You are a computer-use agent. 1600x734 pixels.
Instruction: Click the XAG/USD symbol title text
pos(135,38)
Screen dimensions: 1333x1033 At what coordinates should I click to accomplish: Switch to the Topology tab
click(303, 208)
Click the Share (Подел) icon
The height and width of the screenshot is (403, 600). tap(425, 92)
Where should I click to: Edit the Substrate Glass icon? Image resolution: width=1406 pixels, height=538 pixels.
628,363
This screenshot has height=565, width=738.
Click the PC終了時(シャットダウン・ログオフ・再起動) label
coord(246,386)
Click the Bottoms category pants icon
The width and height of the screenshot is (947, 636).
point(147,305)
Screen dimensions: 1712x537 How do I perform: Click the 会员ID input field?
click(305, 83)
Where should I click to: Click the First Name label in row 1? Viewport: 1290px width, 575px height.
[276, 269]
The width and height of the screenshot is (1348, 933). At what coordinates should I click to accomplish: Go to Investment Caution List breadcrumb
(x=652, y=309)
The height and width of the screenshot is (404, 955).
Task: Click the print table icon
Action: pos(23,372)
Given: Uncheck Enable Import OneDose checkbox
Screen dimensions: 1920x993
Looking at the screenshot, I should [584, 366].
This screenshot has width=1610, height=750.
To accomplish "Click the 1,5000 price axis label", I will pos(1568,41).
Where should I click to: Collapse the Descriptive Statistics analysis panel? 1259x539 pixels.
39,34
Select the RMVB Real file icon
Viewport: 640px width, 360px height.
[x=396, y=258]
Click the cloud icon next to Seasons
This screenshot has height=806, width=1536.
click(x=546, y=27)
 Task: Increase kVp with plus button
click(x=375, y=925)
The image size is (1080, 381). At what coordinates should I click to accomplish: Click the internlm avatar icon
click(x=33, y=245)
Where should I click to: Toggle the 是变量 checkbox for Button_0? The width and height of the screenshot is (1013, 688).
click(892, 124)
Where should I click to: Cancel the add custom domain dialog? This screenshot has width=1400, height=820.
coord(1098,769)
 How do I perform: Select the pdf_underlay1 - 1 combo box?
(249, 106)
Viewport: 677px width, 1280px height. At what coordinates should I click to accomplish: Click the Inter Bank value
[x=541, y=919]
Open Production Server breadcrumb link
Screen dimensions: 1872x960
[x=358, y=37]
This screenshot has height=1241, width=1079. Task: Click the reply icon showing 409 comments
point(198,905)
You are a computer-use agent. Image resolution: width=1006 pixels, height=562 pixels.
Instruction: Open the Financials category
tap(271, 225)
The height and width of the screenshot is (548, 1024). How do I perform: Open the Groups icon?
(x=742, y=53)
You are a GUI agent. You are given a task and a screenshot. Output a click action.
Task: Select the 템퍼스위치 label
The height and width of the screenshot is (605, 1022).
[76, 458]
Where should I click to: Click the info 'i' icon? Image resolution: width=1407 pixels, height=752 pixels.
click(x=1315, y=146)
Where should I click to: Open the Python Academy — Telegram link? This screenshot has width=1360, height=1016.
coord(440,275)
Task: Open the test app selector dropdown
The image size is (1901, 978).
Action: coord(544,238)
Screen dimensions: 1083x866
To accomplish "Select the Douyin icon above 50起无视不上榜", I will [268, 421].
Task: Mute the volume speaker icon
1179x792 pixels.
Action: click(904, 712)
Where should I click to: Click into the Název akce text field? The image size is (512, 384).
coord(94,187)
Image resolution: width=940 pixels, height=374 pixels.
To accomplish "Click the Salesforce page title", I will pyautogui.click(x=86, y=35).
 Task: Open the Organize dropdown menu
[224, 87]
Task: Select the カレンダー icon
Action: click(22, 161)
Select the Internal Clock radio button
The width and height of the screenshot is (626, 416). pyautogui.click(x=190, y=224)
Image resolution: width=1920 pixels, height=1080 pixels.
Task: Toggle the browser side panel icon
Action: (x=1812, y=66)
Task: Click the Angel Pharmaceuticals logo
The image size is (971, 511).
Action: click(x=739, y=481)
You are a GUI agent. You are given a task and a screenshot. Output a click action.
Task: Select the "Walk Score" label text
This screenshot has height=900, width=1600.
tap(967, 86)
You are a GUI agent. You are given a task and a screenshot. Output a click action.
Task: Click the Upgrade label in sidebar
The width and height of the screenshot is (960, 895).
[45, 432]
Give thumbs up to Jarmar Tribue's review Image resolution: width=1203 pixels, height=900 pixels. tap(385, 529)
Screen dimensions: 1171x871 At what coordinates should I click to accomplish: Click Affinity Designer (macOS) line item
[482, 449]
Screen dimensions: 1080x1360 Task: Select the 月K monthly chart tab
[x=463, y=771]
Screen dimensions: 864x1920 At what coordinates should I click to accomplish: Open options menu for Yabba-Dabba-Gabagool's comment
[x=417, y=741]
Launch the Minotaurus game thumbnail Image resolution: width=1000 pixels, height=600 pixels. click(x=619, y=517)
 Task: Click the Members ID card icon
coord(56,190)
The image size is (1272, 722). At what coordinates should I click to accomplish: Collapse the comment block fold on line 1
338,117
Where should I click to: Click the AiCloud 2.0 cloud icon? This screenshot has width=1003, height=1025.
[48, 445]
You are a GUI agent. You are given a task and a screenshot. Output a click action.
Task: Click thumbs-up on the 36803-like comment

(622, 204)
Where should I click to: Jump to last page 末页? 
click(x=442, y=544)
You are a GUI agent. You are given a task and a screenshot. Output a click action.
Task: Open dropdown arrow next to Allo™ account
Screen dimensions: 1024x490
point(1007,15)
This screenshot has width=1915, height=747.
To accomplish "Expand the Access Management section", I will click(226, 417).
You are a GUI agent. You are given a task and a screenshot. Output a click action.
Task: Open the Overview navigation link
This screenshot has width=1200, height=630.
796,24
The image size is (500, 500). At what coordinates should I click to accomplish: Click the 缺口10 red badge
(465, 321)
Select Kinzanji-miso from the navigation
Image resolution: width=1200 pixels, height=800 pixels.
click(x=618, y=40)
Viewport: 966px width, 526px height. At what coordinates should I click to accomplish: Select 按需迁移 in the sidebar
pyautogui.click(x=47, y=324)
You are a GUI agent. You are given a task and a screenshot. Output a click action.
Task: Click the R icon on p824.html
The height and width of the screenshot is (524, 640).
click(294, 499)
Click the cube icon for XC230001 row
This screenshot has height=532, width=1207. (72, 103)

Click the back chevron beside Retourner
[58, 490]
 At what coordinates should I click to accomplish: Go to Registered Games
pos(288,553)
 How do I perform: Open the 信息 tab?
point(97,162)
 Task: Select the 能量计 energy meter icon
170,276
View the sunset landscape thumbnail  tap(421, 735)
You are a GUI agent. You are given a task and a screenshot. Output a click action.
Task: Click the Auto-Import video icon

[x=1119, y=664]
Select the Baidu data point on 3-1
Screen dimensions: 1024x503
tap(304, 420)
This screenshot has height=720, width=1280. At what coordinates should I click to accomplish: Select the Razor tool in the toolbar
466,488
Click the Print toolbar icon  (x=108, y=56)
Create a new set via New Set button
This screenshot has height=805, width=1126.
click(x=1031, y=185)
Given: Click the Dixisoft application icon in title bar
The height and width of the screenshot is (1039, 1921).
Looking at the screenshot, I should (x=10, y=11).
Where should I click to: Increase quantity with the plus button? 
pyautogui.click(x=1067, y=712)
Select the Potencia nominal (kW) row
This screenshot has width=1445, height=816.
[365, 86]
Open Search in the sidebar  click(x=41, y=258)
....
WHAT THE TASK REQUIRES: An exact copy of the listing is what's needed here.

COMPLETED EXERCISE:
You are a computer-use agent. 1600x734 pixels.
Instruction: Click the XAG/USD symbol title text
pos(135,38)
Screen dimensions: 1333x1033 At what coordinates should I click to accomplish: Switch to the Topology tab
click(303, 208)
Click the Share (Подел) icon
The height and width of the screenshot is (403, 600). tap(425, 92)
Where should I click to: Edit the Substrate Glass icon? Image resolution: width=1406 pixels, height=538 pixels.
628,363
This screenshot has height=565, width=738.
Click the PC終了時(シャットダウン・ログオフ・再起動) label
coord(246,386)
Click the Bottoms category pants icon
The width and height of the screenshot is (947, 636).
point(147,305)
Screen dimensions: 1712x537 How do I perform: Click the 会员ID input field?
click(305, 83)
Where should I click to: Click the First Name label in row 1? Viewport: 1290px width, 575px height.
[276, 269]
The width and height of the screenshot is (1348, 933). At what coordinates should I click to accomplish: Go to Investment Caution List breadcrumb
(x=652, y=309)
The height and width of the screenshot is (404, 955).
Task: Click the print table icon
Action: pos(23,372)
Given: Uncheck Enable Import OneDose checkbox
Screen dimensions: 1920x993
Looking at the screenshot, I should [584, 366].
This screenshot has width=1610, height=750.
To accomplish "Click the 1,5000 price axis label", I will pos(1568,41).
Where should I click to: Collapse the Descriptive Statistics analysis panel? 1259x539 pixels.
39,34
Select the RMVB Real file icon
Viewport: 640px width, 360px height.
[x=396, y=258]
Click the cloud icon next to Seasons
This screenshot has height=806, width=1536.
click(x=546, y=27)
 Task: Increase kVp with plus button
click(x=375, y=925)
The image size is (1080, 381). At what coordinates should I click to accomplish: Click the internlm avatar icon
click(x=33, y=245)
Where should I click to: Toggle the 是变量 checkbox for Button_0? The width and height of the screenshot is (1013, 688).
click(892, 124)
Where should I click to: Cancel the add custom domain dialog? This screenshot has width=1400, height=820.
coord(1098,769)
 How do I perform: Select the pdf_underlay1 - 1 combo box?
(249, 106)
Viewport: 677px width, 1280px height. At what coordinates should I click to accomplish: Click the Inter Bank value
[x=541, y=919]
Open Production Server breadcrumb link
Screen dimensions: 1872x960
[x=358, y=37]
This screenshot has height=1241, width=1079. Task: Click the reply icon showing 409 comments
point(198,905)
You are a computer-use agent. Image resolution: width=1006 pixels, height=562 pixels.
Instruction: Open the Financials category
tap(271, 225)
The height and width of the screenshot is (548, 1024). How do I perform: Open the Groups icon?
(x=742, y=53)
You are a GUI agent. You are given a task and a screenshot. Output a click action.
Task: Select the 템퍼스위치 label
The height and width of the screenshot is (605, 1022).
[76, 458]
Where should I click to: Click the info 'i' icon? Image resolution: width=1407 pixels, height=752 pixels.
click(x=1315, y=146)
Where should I click to: Open the Python Academy — Telegram link? This screenshot has width=1360, height=1016.
coord(440,275)
Task: Open the test app selector dropdown
The image size is (1901, 978).
Action: coord(544,238)
Screen dimensions: 1083x866
To accomplish "Select the Douyin icon above 50起无视不上榜", I will [268, 421].
Task: Mute the volume speaker icon
1179x792 pixels.
Action: click(904, 712)
Where should I click to: Click into the Název akce text field? The image size is (512, 384).
coord(94,187)
Image resolution: width=940 pixels, height=374 pixels.
To accomplish "Click the Salesforce page title", I will pyautogui.click(x=86, y=35).
 Task: Open the Organize dropdown menu
[224, 87]
Task: Select the カレンダー icon
Action: click(22, 161)
Select the Internal Clock radio button
The width and height of the screenshot is (626, 416). pyautogui.click(x=190, y=224)
Image resolution: width=1920 pixels, height=1080 pixels.
Task: Toggle the browser side panel icon
Action: (x=1812, y=66)
Task: Click the Angel Pharmaceuticals logo
The image size is (971, 511).
Action: click(x=739, y=481)
You are a GUI agent. You are given a task and a screenshot. Output a click action.
Task: Select the "Walk Score" label text
This screenshot has height=900, width=1600.
tap(967, 86)
You are a GUI agent. You are given a task and a screenshot. Output a click action.
Task: Click the Upgrade label in sidebar
The width and height of the screenshot is (960, 895).
[45, 432]
Give thumbs up to Jarmar Tribue's review Image resolution: width=1203 pixels, height=900 pixels. tap(385, 529)
Screen dimensions: 1171x871 At what coordinates should I click to accomplish: Click Affinity Designer (macOS) line item
[482, 449]
Screen dimensions: 1080x1360 Task: Select the 月K monthly chart tab
[x=463, y=771]
Screen dimensions: 864x1920 At what coordinates should I click to accomplish: Open options menu for Yabba-Dabba-Gabagool's comment
[x=417, y=741]
Launch the Minotaurus game thumbnail Image resolution: width=1000 pixels, height=600 pixels. click(x=619, y=517)
 Task: Click the Members ID card icon
coord(56,190)
The image size is (1272, 722). At what coordinates should I click to accomplish: Collapse the comment block fold on line 1
338,117
Where should I click to: Click the AiCloud 2.0 cloud icon? This screenshot has width=1003, height=1025.
[48, 445]
You are a GUI agent. You are given a task and a screenshot. Output a click action.
Task: Click thumbs-up on the 36803-like comment

(622, 204)
Where should I click to: Jump to last page 末页? 
click(x=442, y=544)
You are a GUI agent. You are given a task and a screenshot. Output a click action.
Task: Open dropdown arrow next to Allo™ account
Screen dimensions: 1024x490
point(1007,15)
This screenshot has width=1915, height=747.
To accomplish "Expand the Access Management section", I will click(226, 417).
You are a GUI agent. You are given a task and a screenshot. Output a click action.
Task: Open the Overview navigation link
This screenshot has width=1200, height=630.
796,24
The image size is (500, 500). At what coordinates should I click to accomplish: Click the 缺口10 red badge
(465, 321)
Select Kinzanji-miso from the navigation
Image resolution: width=1200 pixels, height=800 pixels.
click(x=618, y=40)
Viewport: 966px width, 526px height. At what coordinates should I click to accomplish: Select 按需迁移 in the sidebar
pyautogui.click(x=47, y=324)
You are a GUI agent. You are given a task and a screenshot. Output a click action.
Task: Click the R icon on p824.html
The height and width of the screenshot is (524, 640).
click(294, 499)
Click the cube icon for XC230001 row
This screenshot has height=532, width=1207. (72, 103)

Click the back chevron beside Retourner
[58, 490]
 At what coordinates should I click to accomplish: Go to Registered Games
pos(288,553)
 How do I perform: Open the 信息 tab?
point(97,162)
 Task: Select the 能量计 energy meter icon
170,276
View the sunset landscape thumbnail  tap(421, 735)
You are a GUI agent. You are given a task and a screenshot. Output a click action.
Task: Click the Auto-Import video icon

[x=1119, y=664]
Select the Baidu data point on 3-1
Screen dimensions: 1024x503
tap(304, 420)
This screenshot has height=720, width=1280. At what coordinates should I click to accomplish: Select the Razor tool in the toolbar
466,488
Click the Print toolbar icon  (x=108, y=56)
Create a new set via New Set button
This screenshot has height=805, width=1126.
click(x=1031, y=185)
Given: Click the Dixisoft application icon in title bar
The height and width of the screenshot is (1039, 1921).
Looking at the screenshot, I should (x=10, y=11).
Where should I click to: Increase quantity with the plus button? 
pyautogui.click(x=1067, y=712)
Select the Potencia nominal (kW) row
This screenshot has width=1445, height=816.
[365, 86]
Open Search in the sidebar  click(x=41, y=258)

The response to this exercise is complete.